There are three varieties of the Retriever-the curly-coated, the flat coated (formerly described as the wavy-coated), and the Labrador. The first and last named are the two oldest varieties, the flat-coated dog being of modern manufacture-in all likelihood the product of the two, with a splash of Spaniel, Newfoundland, or Setter.
As to the real origin of the Curly-coated Retriever there is no authentic information, but there can be little doubt that he has been manufactured by a cross with the Poodle, the Irish Water Spaniel, and the Newfoundland, Labrador, or Setter. When and by whom he was first evolved, however, it is impossible to say, beyond pointing to the fact of his existence at the end of the eighteenth and beginning of the nineteenth century, as shown by old prints and paintings, which was certainly before the advent of the flat-coated variety, either as a sporting or bench-show dog.
Be that as it may, we have the dog before us whose features are quite distinct from any other variety, and which have long been thoroughly recognized. Indeed, at one time the Curly-coated Retriever was by far the most popular of the three varieties, but he has been somewhat supplanted in the affections of the devotees of this breed by the flat-coat. Still a large number of shooting as well as show men hang tenaciously to the curly-coat, and declare that in all that goes to constitute an allround sporting dog he stands without his equal in the field.

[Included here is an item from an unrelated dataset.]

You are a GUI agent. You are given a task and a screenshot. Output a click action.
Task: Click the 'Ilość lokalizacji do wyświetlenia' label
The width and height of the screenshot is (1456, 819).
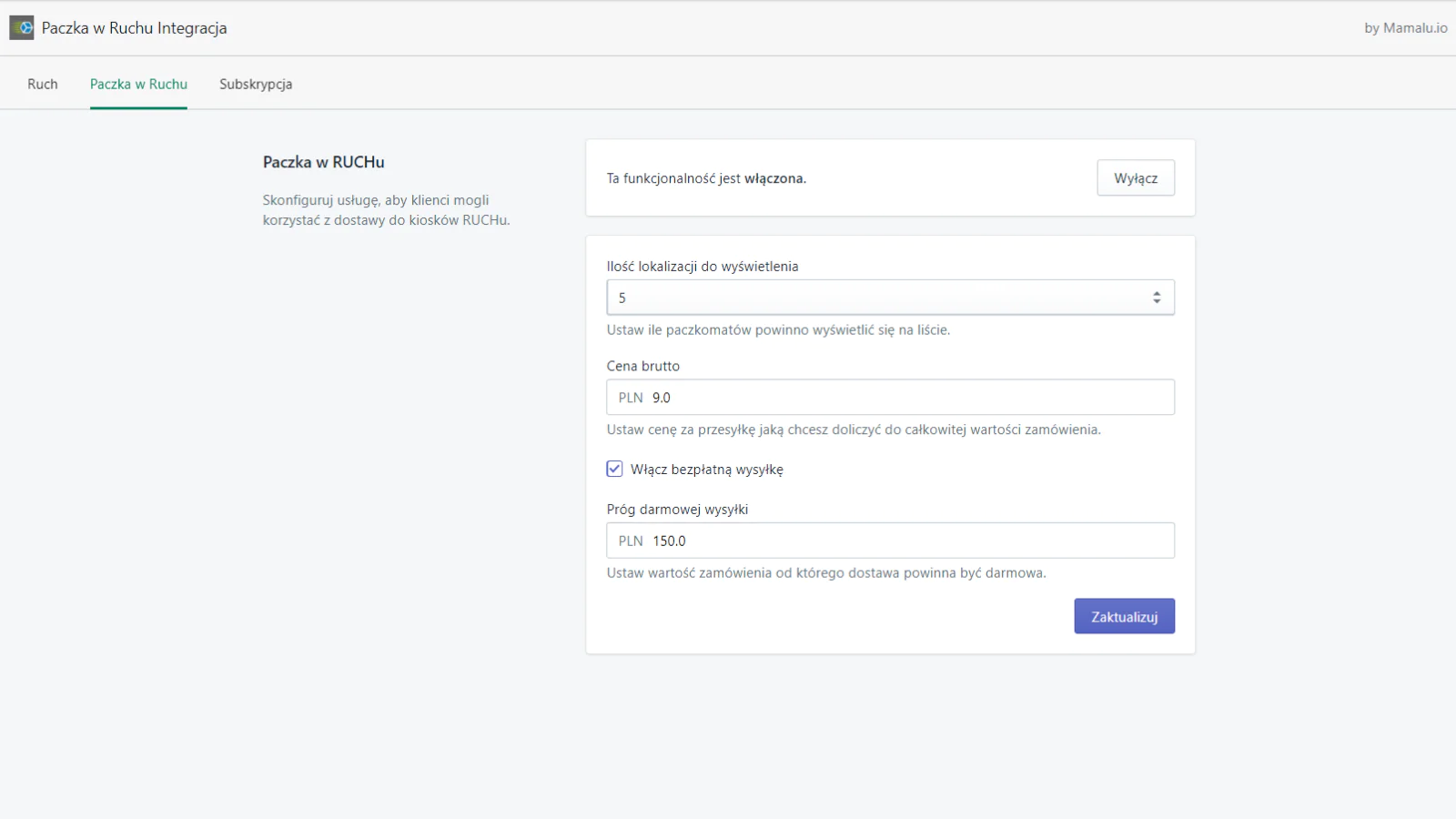703,267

The main reason the dog has lost some favor with sportsmen is: first, because of the trouble involved in keeping his coat in order, more particularly for the show bench; and secondly, because he has been to a great extent supplanted by his flat-coated relative.
In size, head, and general conformation, the flatcoated variety differs but little from the curly-coat. The points and features are all practically the same, the only real difference being in coat. This, as already stated, should be flat, the outer coat rather harsh to the touch, there being an undercoat for warmth, the outer one being for weather resistance. The legs, both before and aft, and the tail should be feathered, and the feet protected by well-feathered pads.
In breeding flat-coated Retrievers the object is to produce a strong, well-made, useful dog, showing quality-a workman in architecture, with the finish of a gentleman. Length of head, good shoulders, a strong loin and quarters, with straight forelegs, and a flat coat are the chief points to aim at and preserve. The flat-coats have rarely the same spring of rib as the curly-coats, in which they reveal their unmistakable Setter ancestry; but this should be cultivated. Light eyes are a prevailing defect in the flat-coats, and should be avoided as much as possible, as it is invariably an indication of uncertain temper or a headstrong disposition.
The chief points to look for in the selection of flat-coated Retriever puppies at from two to four months old and after, are: A long, level head, free from lippiness; dark eye; nicely balanced skull; small ears set close to side of head; short back; short, straight tail; deep chest; well sprung ribs; straight forelegs; well boned, and a flat, close, dense coat.